If this is the main patroni node, then this means all connections from
all processes and threads on all hosts.
You can raise the max_client_conn
temporarily by logging into the
pgbouncer console and issuing a command. First verify that the ulimit -n
is high enough using prlimit (which can also set it). And get the
password for pgbouncer console from 1password under Production - gitlab
and Postgres pgbouncer user
:
gitlab-+ 109886 34.4 0.6 28888 12836 ? Rs Mar19 13929:17 /opt/gitlab/embedded/bin/pgbouncer /var/opt/gitlab/pgbouncer/pgbouncer.ini
RESOURCE DESCRIPTION SOFT HARD UNITSNOFILE max number of open files 50000 50000
$ sudo pgb-console
pgbouncer=# show config; key | value | changeable---------------------------+------------------------------------------------------------+------------ max_client_conn | 2048 | yes...
pgbouncer=# show pools; database | user | cl_active | cl_waiting | sv_active | sv_idle | sv_used | sv_tested | sv_login | maxwait | pool_mode-----------------------------+-----------+-----------+------------+-----------+---------+---------+-----------+----------+---------+------------- gitlabhq_production | gitlab | 925 | 0 | 50 | 50 | 0 | 0 | 0 | 0 | transaction gitlabhq_production | pgbouncer | 0 | 0 | 0 | 0 | 1 | 0 | 0 | 0 | transaction gitlabhq_production_sidekiq | gitlab | 1088 | 0 | 56 | 69 | 0 | 0 | 0 | 0 | transaction gitlabhq_production_sidekiq | pgbouncer | 0 | 0 | 0 | 1 | 0 | 0 | 0 | 0 | transaction pgbouncer | pgbouncer | 1 | 0 | 0 | 0 | 0 | 0 | 0 | 0 | statement(5 rows)
pgbouncer=# set max_client_conn=4096;
Note in the above show pools
command the cl_active
column lists a
total of 2013 active client connections (not including our
console).

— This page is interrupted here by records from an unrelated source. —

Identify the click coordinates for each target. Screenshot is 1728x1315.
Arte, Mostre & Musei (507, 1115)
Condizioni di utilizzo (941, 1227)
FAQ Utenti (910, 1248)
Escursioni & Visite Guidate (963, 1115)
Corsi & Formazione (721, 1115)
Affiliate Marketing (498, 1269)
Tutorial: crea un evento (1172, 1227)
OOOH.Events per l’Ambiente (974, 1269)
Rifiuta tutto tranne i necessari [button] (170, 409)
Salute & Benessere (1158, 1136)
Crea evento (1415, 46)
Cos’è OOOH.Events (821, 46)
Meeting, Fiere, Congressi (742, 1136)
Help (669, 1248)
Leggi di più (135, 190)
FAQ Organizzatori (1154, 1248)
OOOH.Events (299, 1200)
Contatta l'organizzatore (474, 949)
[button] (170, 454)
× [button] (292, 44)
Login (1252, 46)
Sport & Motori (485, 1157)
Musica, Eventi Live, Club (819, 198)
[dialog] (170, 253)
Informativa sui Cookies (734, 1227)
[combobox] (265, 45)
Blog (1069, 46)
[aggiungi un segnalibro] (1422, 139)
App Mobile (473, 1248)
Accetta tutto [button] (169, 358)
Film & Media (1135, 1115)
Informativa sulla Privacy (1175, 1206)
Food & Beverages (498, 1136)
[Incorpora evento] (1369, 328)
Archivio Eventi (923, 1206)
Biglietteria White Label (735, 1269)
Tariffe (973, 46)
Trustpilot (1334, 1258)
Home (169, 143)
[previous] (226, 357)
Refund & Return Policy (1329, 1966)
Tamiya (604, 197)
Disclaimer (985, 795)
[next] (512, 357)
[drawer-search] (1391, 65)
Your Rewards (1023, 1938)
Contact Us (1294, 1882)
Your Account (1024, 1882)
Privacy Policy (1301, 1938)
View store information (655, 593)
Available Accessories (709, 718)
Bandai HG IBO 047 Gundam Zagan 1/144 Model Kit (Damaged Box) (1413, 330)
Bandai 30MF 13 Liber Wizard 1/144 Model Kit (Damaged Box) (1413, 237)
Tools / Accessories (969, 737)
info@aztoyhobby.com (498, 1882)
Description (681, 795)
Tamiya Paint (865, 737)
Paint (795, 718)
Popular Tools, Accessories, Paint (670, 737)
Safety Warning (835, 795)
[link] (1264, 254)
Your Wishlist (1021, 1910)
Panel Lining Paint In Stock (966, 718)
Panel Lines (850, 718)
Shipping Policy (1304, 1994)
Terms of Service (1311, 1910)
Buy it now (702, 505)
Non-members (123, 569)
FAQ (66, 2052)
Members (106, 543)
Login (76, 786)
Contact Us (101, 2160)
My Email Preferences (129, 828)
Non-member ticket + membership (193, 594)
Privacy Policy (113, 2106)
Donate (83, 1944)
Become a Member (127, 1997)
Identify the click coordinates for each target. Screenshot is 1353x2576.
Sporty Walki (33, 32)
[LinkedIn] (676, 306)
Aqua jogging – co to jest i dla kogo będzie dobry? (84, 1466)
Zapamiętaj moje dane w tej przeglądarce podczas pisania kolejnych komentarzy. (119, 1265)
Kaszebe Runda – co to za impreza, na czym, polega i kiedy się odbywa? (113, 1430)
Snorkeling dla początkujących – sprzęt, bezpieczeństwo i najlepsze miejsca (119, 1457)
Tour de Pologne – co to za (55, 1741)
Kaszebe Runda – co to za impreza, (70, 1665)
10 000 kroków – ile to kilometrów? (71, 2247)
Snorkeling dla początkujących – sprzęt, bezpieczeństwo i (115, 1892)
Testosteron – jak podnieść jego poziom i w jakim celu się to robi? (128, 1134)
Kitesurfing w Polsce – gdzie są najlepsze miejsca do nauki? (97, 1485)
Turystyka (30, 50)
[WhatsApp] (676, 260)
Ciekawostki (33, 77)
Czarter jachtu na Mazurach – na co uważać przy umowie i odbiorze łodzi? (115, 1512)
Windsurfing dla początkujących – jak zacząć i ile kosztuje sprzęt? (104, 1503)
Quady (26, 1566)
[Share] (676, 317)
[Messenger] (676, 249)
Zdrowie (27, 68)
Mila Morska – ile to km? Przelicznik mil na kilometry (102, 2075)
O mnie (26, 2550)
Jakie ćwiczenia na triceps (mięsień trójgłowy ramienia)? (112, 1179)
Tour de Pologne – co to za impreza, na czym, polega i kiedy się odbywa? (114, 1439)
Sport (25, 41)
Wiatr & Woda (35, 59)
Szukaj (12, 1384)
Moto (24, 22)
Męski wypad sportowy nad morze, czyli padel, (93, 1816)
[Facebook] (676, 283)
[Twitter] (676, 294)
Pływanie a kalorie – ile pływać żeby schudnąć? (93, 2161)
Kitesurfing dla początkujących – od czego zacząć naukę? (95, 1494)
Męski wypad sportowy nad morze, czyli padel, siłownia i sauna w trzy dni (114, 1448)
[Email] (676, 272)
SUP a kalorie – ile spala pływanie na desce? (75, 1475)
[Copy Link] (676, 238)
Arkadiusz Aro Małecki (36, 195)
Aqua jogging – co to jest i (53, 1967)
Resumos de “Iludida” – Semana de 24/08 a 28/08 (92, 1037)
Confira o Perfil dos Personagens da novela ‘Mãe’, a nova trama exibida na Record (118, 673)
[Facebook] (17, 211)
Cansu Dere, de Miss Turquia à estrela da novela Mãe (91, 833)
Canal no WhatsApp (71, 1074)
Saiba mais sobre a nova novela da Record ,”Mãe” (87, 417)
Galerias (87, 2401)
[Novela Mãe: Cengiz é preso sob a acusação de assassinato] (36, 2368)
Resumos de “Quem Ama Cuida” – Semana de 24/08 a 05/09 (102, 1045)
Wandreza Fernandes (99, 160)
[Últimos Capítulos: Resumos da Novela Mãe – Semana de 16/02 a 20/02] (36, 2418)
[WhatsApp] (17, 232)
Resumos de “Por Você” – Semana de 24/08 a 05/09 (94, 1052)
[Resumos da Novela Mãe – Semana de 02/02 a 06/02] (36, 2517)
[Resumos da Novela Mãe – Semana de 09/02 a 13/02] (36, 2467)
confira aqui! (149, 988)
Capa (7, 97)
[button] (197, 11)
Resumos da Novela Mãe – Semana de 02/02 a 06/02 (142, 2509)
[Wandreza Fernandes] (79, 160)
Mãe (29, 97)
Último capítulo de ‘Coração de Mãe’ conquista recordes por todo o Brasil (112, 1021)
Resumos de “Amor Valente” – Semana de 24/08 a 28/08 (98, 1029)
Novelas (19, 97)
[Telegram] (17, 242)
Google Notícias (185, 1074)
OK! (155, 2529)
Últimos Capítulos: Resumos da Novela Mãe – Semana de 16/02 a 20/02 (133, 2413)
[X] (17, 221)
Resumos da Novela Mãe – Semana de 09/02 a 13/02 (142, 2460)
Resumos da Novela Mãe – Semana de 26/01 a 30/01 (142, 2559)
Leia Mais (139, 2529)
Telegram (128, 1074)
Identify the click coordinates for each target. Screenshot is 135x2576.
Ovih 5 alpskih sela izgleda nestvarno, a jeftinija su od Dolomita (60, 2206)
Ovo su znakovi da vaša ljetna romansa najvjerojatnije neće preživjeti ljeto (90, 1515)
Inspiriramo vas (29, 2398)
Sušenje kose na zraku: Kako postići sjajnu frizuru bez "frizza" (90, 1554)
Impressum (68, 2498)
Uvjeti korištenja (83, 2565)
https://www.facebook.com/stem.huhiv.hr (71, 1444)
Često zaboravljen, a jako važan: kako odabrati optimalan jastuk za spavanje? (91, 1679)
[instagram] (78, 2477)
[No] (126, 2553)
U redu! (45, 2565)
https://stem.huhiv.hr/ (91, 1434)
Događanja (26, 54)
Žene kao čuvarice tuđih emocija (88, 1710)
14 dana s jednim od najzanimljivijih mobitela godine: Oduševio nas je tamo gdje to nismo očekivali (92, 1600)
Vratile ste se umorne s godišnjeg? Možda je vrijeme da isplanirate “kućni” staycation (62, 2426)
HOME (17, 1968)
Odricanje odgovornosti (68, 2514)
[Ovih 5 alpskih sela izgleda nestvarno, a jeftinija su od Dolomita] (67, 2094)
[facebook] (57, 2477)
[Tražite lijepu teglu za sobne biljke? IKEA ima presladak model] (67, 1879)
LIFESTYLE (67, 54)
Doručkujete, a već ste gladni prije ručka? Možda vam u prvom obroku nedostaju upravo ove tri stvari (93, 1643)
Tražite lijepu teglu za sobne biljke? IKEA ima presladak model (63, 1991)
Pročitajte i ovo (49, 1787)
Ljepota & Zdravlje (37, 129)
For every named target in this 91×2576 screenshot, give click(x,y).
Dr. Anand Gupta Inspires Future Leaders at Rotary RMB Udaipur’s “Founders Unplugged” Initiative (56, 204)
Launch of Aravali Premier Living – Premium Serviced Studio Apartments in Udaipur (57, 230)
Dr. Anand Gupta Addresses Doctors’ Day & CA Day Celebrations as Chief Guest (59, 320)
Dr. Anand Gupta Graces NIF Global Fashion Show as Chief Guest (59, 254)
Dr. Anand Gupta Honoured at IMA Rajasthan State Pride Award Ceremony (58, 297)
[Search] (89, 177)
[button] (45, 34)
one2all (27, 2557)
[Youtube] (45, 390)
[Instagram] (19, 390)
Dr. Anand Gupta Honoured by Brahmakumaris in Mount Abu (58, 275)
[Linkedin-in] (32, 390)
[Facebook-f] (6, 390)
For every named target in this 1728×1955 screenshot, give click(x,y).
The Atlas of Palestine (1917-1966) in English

Just 35 short of the max_client_conn
of 2048.
If this is an alert for any other error you’re on your own. But be aware that it could be caused by something mundane such as an admin typing commands at the console generating “invalid command” errors or the database server restarting or clients dying.
Sentry - Postgres pending WAL files on primary is high
Section titled “Sentry - Postgres pending WAL files on primary is high”Check the Runbook sentry_pending_wal_files_too_high.md.